(INPUT DATA Opens)

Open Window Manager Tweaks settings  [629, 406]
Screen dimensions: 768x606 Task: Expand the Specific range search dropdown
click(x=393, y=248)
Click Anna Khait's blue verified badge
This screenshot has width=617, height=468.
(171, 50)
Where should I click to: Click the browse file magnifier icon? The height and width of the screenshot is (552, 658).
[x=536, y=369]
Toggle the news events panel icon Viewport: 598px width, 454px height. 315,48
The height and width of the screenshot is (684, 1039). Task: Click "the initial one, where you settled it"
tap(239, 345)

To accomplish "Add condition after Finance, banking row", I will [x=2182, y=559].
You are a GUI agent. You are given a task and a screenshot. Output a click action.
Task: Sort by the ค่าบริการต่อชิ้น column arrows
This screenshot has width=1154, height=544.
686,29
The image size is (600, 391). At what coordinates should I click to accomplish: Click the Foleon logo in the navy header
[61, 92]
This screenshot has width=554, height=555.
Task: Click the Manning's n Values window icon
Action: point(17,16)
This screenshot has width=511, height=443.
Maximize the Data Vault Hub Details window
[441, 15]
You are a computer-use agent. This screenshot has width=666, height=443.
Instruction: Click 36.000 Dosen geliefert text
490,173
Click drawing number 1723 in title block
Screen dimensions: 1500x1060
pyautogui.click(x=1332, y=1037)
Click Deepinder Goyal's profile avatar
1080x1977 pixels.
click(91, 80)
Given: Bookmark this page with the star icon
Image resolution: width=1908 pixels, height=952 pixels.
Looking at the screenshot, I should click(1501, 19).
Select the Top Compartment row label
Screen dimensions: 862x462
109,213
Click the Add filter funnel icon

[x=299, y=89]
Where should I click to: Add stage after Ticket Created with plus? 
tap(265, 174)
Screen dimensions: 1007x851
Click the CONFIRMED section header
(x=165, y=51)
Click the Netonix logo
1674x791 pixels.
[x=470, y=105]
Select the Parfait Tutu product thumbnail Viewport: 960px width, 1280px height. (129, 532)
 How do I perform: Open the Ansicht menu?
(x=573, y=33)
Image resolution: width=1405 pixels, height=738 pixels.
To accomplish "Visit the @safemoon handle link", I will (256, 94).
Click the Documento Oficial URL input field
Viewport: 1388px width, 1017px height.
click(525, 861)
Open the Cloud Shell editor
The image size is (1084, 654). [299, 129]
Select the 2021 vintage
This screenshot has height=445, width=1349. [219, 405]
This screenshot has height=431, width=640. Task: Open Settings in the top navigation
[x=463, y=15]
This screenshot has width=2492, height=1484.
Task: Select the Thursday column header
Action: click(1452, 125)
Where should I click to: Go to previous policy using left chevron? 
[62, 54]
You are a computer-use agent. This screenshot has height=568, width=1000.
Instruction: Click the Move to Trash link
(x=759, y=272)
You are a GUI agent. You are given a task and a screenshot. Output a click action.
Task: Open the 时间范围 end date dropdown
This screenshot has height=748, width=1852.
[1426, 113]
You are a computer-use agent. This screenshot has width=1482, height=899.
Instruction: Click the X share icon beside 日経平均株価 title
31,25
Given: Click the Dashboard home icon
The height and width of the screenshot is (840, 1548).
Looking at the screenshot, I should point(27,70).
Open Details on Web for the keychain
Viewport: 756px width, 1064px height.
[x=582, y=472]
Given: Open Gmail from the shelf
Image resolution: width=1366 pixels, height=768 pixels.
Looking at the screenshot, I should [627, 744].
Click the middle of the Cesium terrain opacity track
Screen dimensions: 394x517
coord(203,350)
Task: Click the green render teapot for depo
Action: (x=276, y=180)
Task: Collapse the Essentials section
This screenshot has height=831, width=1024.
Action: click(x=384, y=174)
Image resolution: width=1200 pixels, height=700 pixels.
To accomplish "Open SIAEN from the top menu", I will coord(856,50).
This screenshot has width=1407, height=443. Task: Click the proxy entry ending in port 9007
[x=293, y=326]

(INPUT DATA Closes)

# EXERCISE DETAILS
Please retype all of the data above exactly as it appears.

# WRITTEN SOLUTION
Open Window Manager Tweaks settings  [629, 406]
Screen dimensions: 768x606 Task: Expand the Specific range search dropdown
click(x=393, y=248)
Click Anna Khait's blue verified badge
This screenshot has width=617, height=468.
(171, 50)
Where should I click to: Click the browse file magnifier icon? The height and width of the screenshot is (552, 658).
[x=536, y=369]
Toggle the news events panel icon Viewport: 598px width, 454px height. 315,48
The height and width of the screenshot is (684, 1039). Task: Click "the initial one, where you settled it"
tap(239, 345)

To accomplish "Add condition after Finance, banking row", I will [x=2182, y=559].
You are a GUI agent. You are given a task and a screenshot. Output a click action.
Task: Sort by the ค่าบริการต่อชิ้น column arrows
This screenshot has width=1154, height=544.
686,29
The image size is (600, 391). At what coordinates should I click to accomplish: Click the Foleon logo in the navy header
[61, 92]
This screenshot has width=554, height=555.
Task: Click the Manning's n Values window icon
Action: point(17,16)
This screenshot has width=511, height=443.
Maximize the Data Vault Hub Details window
[441, 15]
You are a computer-use agent. This screenshot has width=666, height=443.
Instruction: Click 36.000 Dosen geliefert text
490,173
Click drawing number 1723 in title block
Screen dimensions: 1500x1060
pyautogui.click(x=1332, y=1037)
Click Deepinder Goyal's profile avatar
1080x1977 pixels.
click(91, 80)
Given: Bookmark this page with the star icon
Image resolution: width=1908 pixels, height=952 pixels.
Looking at the screenshot, I should click(1501, 19).
Select the Top Compartment row label
Screen dimensions: 862x462
109,213
Click the Add filter funnel icon

[x=299, y=89]
Where should I click to: Add stage after Ticket Created with plus? 
tap(265, 174)
Screen dimensions: 1007x851
Click the CONFIRMED section header
(x=165, y=51)
Click the Netonix logo
1674x791 pixels.
[x=470, y=105]
Select the Parfait Tutu product thumbnail Viewport: 960px width, 1280px height. (129, 532)
 How do I perform: Open the Ansicht menu?
(x=573, y=33)
Image resolution: width=1405 pixels, height=738 pixels.
To accomplish "Visit the @safemoon handle link", I will (256, 94).
Click the Documento Oficial URL input field
Viewport: 1388px width, 1017px height.
click(525, 861)
Open the Cloud Shell editor
The image size is (1084, 654). [299, 129]
Select the 2021 vintage
This screenshot has height=445, width=1349. [219, 405]
This screenshot has height=431, width=640. Task: Open Settings in the top navigation
[x=463, y=15]
This screenshot has width=2492, height=1484.
Task: Select the Thursday column header
Action: click(1452, 125)
Where should I click to: Go to previous policy using left chevron? 
[62, 54]
You are a computer-use agent. This screenshot has height=568, width=1000.
Instruction: Click the Move to Trash link
(x=759, y=272)
You are a GUI agent. You are given a task and a screenshot. Output a click action.
Task: Open the 时间范围 end date dropdown
This screenshot has height=748, width=1852.
[1426, 113]
You are a computer-use agent. This screenshot has width=1482, height=899.
Instruction: Click the X share icon beside 日経平均株価 title
31,25
Given: Click the Dashboard home icon
The height and width of the screenshot is (840, 1548).
Looking at the screenshot, I should point(27,70).
Open Details on Web for the keychain
Viewport: 756px width, 1064px height.
[x=582, y=472]
Given: Open Gmail from the shelf
Image resolution: width=1366 pixels, height=768 pixels.
Looking at the screenshot, I should [627, 744].
Click the middle of the Cesium terrain opacity track
Screen dimensions: 394x517
coord(203,350)
Task: Click the green render teapot for depo
Action: (x=276, y=180)
Task: Collapse the Essentials section
This screenshot has height=831, width=1024.
Action: click(x=384, y=174)
Image resolution: width=1200 pixels, height=700 pixels.
To accomplish "Open SIAEN from the top menu", I will coord(856,50).
This screenshot has width=1407, height=443. Task: Click the proxy entry ending in port 9007
[x=293, y=326]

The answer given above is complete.